PASSAGE FOR REVIEW –
────────────────

What you are calling "chance" here is actually a gap in knowledge.

Ok, let's take a simple example - two players of equal skill and knowledge are playing, there is no gap. They will not draw all games in 100 game match? There will be wins and losses, right?

If they are equal, they would be expected to score 50% of the points, each. That does not in any way mean they would draw every game.

And what will determine the result in non-drawn games?

You are assuming equal knowledge (which is not possible), so it would then boil down to judgement.

Why equal knowledge is not possible? Imagine 2 equally talented players following same training program, same books etc. And equal judgement.

Or let's take a sci fi scenario - the player was cloned before the game and the original and the clone are playing a game now. And in order to exclude possible arguments about deterministic brain processes let's say the cloning was done 1 day before the game. If the game is not a draw, what determined the result?

You don't even need the sci-fi scenario. According to Talparov's reasoning, if a match is a draw that must mean both players are equally skilled.

────────────────

SOURCE INFORMATION –
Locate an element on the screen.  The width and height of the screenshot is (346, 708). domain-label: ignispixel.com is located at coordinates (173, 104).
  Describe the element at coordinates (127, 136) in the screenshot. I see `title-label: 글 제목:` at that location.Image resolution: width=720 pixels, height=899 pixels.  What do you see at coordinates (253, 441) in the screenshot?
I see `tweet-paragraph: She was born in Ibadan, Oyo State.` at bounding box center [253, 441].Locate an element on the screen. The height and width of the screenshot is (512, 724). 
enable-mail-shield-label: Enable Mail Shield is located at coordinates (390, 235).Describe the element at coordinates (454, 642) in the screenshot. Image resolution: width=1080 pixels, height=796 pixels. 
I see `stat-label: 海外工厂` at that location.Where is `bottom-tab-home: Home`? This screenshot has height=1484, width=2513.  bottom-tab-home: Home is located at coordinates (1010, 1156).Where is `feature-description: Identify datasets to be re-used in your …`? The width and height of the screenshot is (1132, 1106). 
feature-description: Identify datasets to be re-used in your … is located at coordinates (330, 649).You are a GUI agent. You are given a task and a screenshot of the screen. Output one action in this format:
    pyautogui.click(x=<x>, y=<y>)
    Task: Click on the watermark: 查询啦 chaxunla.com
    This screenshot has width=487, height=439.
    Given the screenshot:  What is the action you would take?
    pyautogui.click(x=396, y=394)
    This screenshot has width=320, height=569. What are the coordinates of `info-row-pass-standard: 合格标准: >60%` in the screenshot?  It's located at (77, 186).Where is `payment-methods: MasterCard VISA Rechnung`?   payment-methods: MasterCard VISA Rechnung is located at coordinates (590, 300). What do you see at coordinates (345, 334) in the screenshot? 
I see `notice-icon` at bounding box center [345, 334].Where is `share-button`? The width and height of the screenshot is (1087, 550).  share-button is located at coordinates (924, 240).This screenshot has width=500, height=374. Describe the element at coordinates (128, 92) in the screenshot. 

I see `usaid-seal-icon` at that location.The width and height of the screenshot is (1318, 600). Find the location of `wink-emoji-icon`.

────────────────

EXERCISE GOAL – Return the passage of the chess discussion starting at "What you are" and ending at "in non-drawn games?", copied word for word. The items come from a separate source, not from the chess discussion.

ANSWER TO THE PROBLEM –
What you are calling "chance" here is actually a gap in knowledge.

Ok, let's take a simple example - two players of equal skill and knowledge are playing, there is no gap. They will not draw all games in 100 game match? There will be wins and losses, right?

If they are equal, they would be expected to score 50% of the points, each. That does not in any way mean they would draw every game.

And what will determine the result in non-drawn games?